Content Manager hides a lot of complexity, but the filesystem underneath Assetto Corsa is still the source of truth. When you understand the mod folder anatomy, you can spot a bad archive in seconds, fix nested zip mistakes, and explain problems clearly in Discord threads.

This complements our install car mods and install track mods guides.

The content directory is the hub

Most player-added material lives under content/ with subfolders such as cars, tracks, skins, and often apps for extensions that integrate with CM or the game UI. Think of each immediate child folder under content/cars as one car package with its own internal layout.

When a download page says “extract into content,” it should merge into those folders—not create a random new root called mods unless the author explicitly designed that structure.

Cars: what “complete” usually means

A typical car folder contains 3D and physics data (often data.acd or loose data files), UI metadata (ui_car.json or legacy ini files), textures, and audio references. Missing UI metadata might mean the car never appears in selection lists. Missing audio banks might mean silent engines.

If you see two car folders that look like duplicates with _v2 suffixes, you probably installed an update without removing the old package. That invites conflicts.

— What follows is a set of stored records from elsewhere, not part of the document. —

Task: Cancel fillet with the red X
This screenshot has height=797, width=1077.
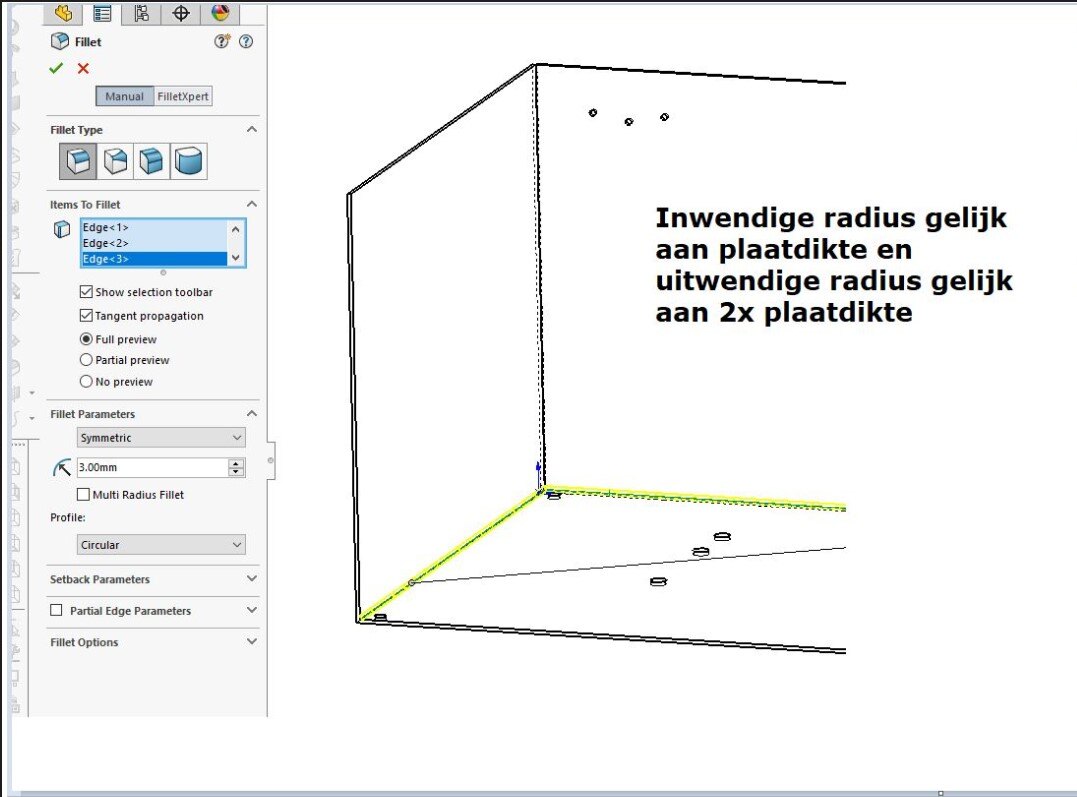Action: coord(83,68)
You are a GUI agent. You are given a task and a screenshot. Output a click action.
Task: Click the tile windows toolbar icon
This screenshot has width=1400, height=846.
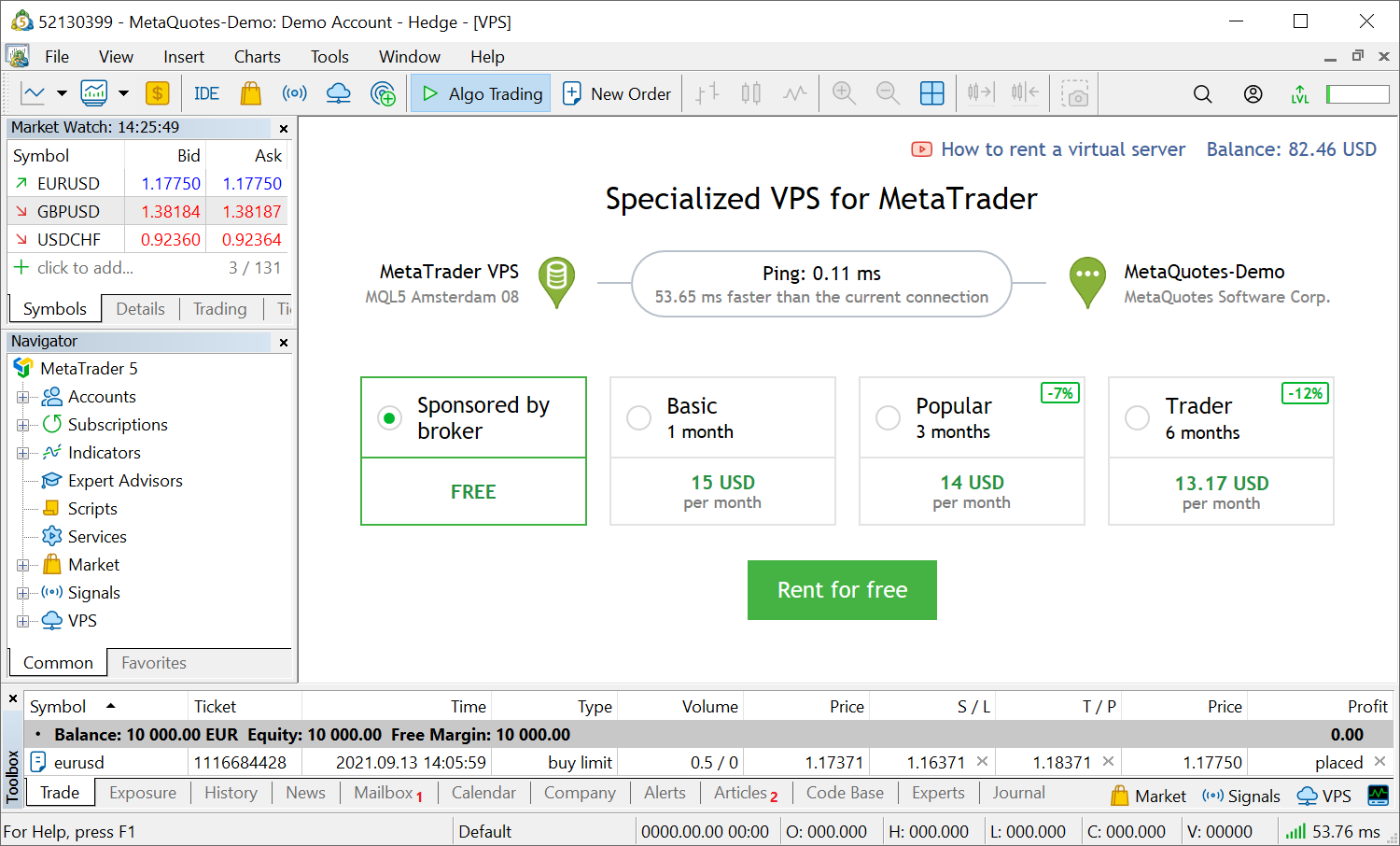pyautogui.click(x=931, y=92)
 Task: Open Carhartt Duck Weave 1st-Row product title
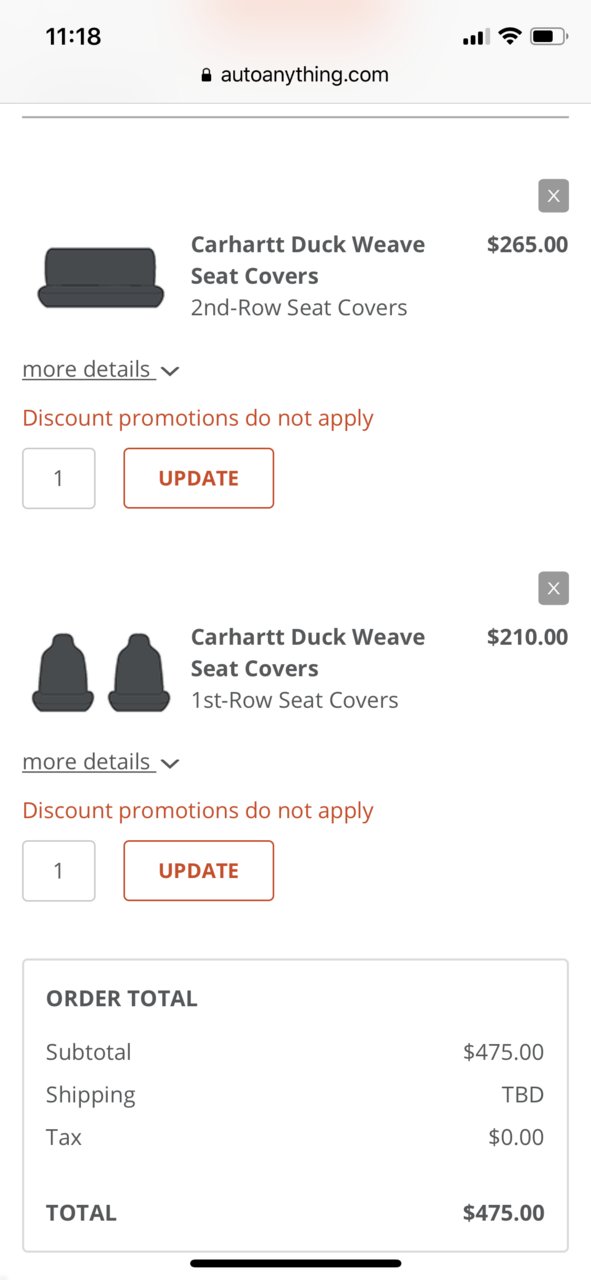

Tracks: LOD and data folders

Tracks are larger and more varied. Some ship with multiple layouts as sub-layouts inside one package. Others incorrectly pack layout folders in ways that confuse first-time installers. If CM lists the track but loading hangs, suspect folder naming, missing collision meshes, or incompatible CSP features tied to that venue.

Skins: where liveries belong

Skins generally live under the car’s skin directory, not as a separate global folder you invent. A skin that shows in CM but renders wrong in-game may have wrong texture naming or dds format issues. Keep skin packs from trusted sources on AC Supply skins to reduce broken archives.

Apps: read the readme

Apps vary wildly—some add HUD elements, others extend CM. Always read the author readme because install paths differ. Blind drag-and-drop into apps without reading is how people duplicate plugins.

Nested zip failure mode

The classic broken archive contains content/cars/mycar inside another folder named after the download site. When extracted naively, you end up with content/cars/somefolder/mycar. Fix by moving mycar up one level so it sits directly under cars.

Permissions and read-only flags

On Windows, occasionally folders copied from external drives arrive read-only or blocked by inherited permissions. If CM cannot update thumbnails or unpack temp files, clear read-only on the content subtree and ensure your user owns the folder. This is rare but real on hand-migrated libraries from old PCs.

FAQ

Should I manually merge mods?
Only if you know exactly why. Otherwise prefer clean install of one version.

Does antivirus matter?
Yes—quarantined partial extracts create “half cars.” See our false positives article.

Why does CM show a mod grayed out?
Often disabled, conflicting, or structurally incomplete—inspect details.

Folders are boring until they save your evening. Learn the anatomy once, and every future install gets faster.